# WHAT YOU ARE ASKED TO DO
Please transcribe the data that follows without the pictures, keeping every word the same.

# DATA TO USE
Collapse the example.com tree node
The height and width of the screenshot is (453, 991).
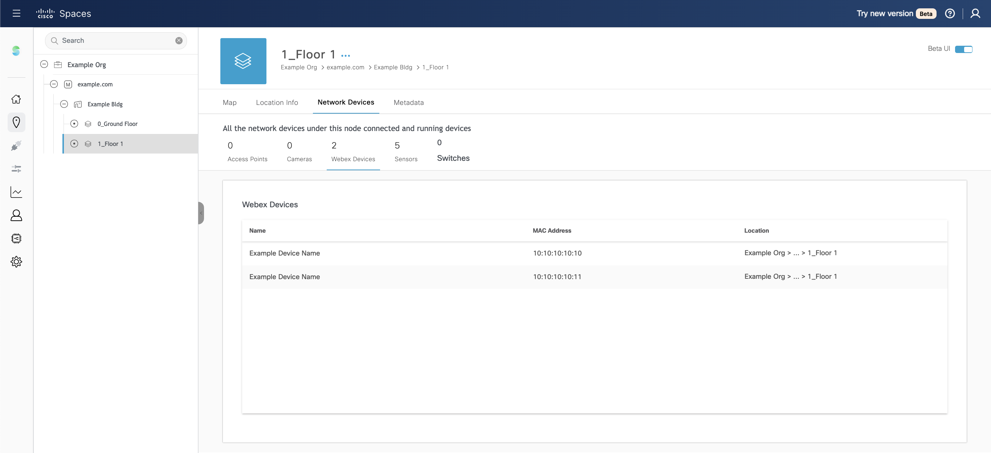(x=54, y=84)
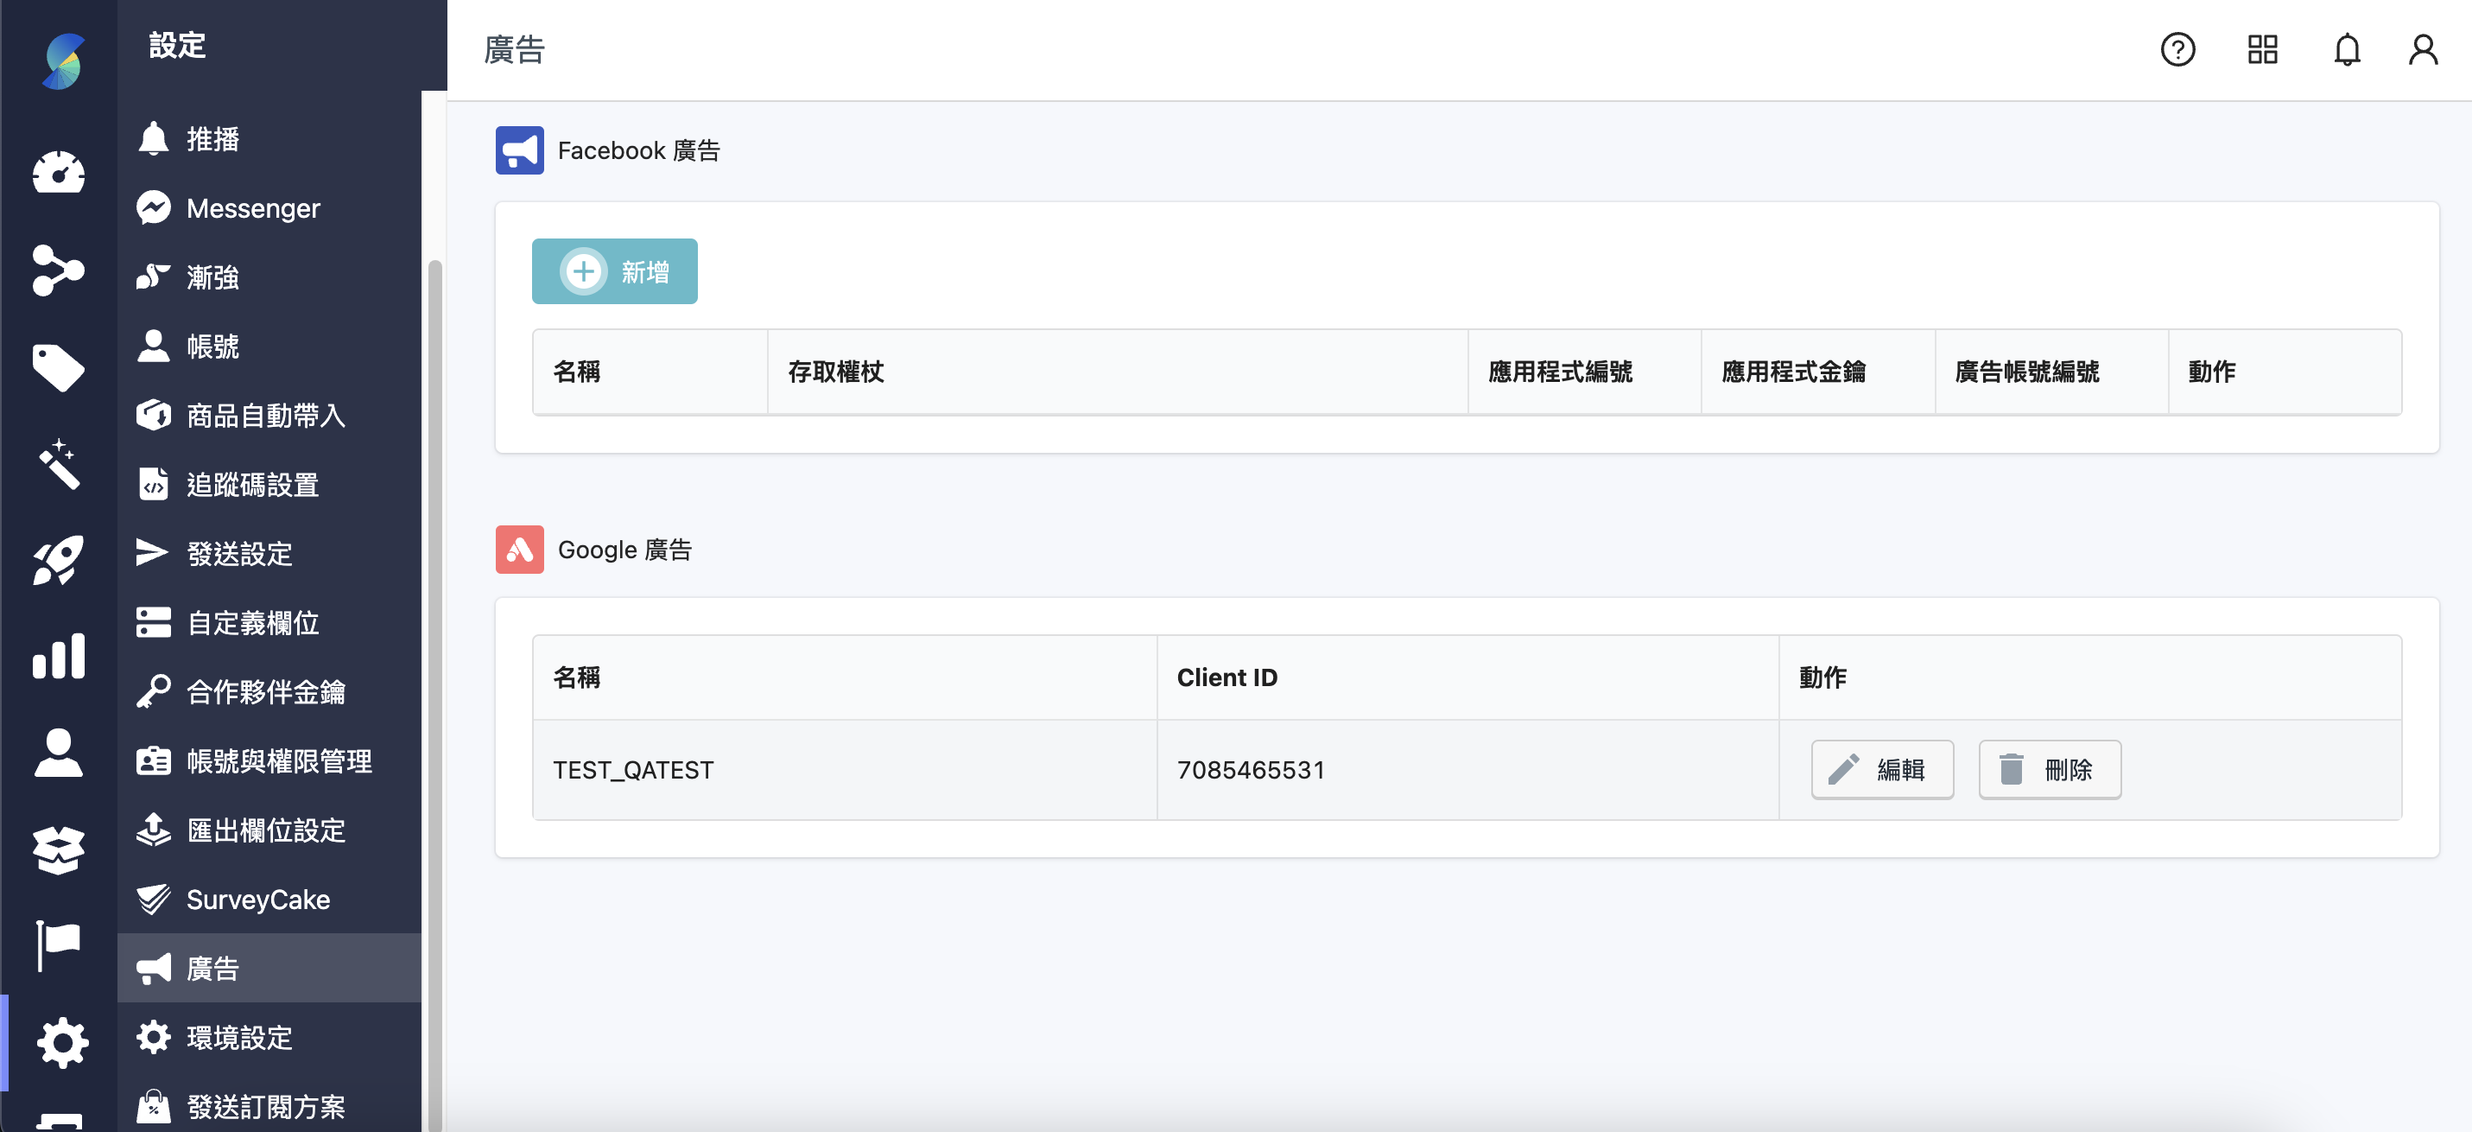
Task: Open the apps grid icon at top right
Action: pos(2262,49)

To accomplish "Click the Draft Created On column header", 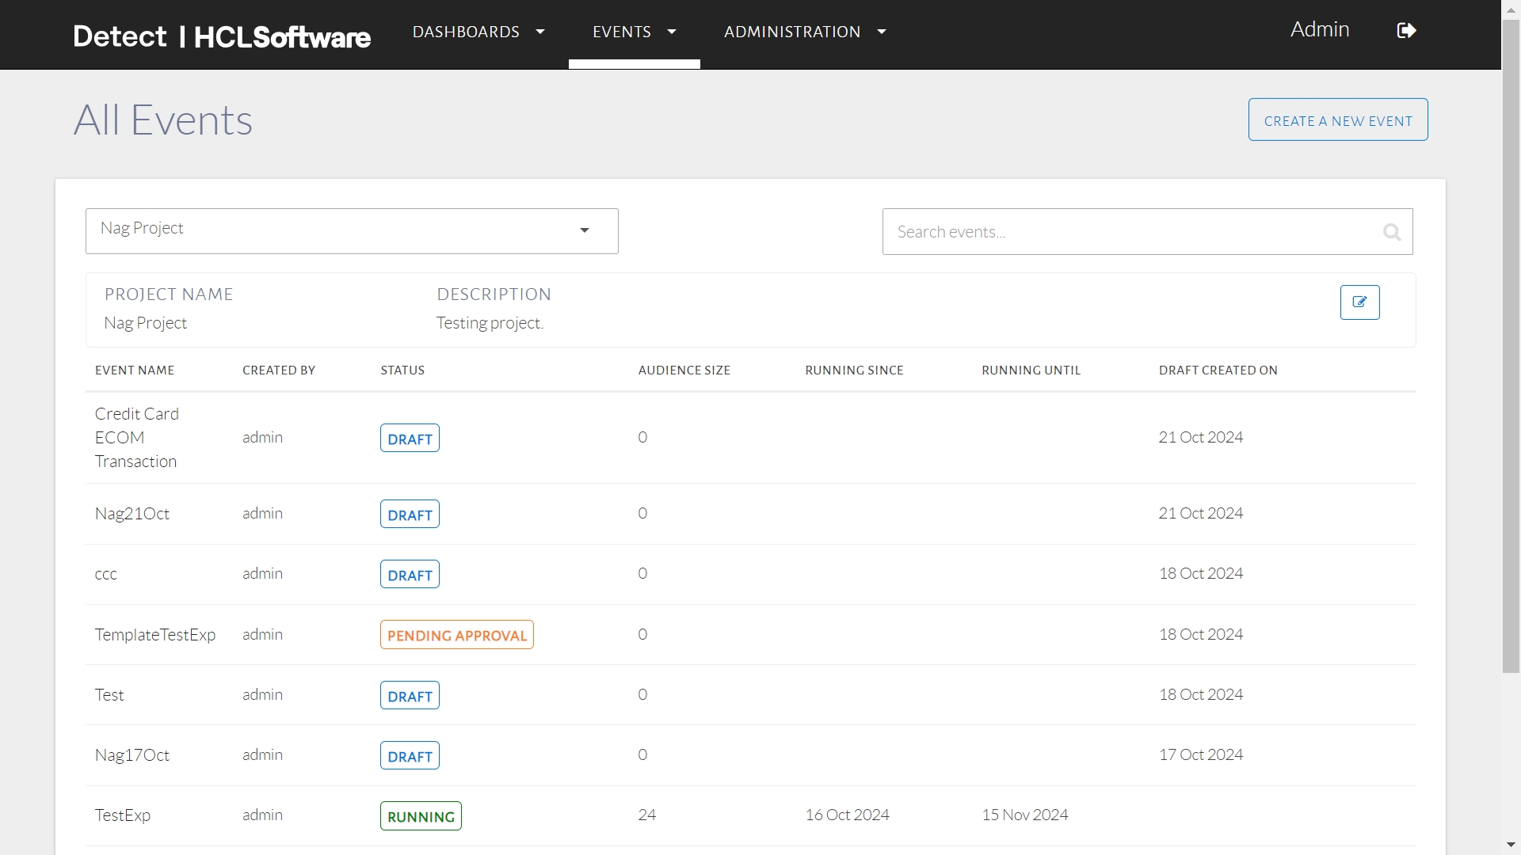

# EXERCISE OUTPUT
Collapse the example.com tree node
The height and width of the screenshot is (453, 991).
(x=54, y=84)
Task: Open the apps grid icon at top right
Action: pos(2262,49)

To accomplish "Click the Draft Created On column header", 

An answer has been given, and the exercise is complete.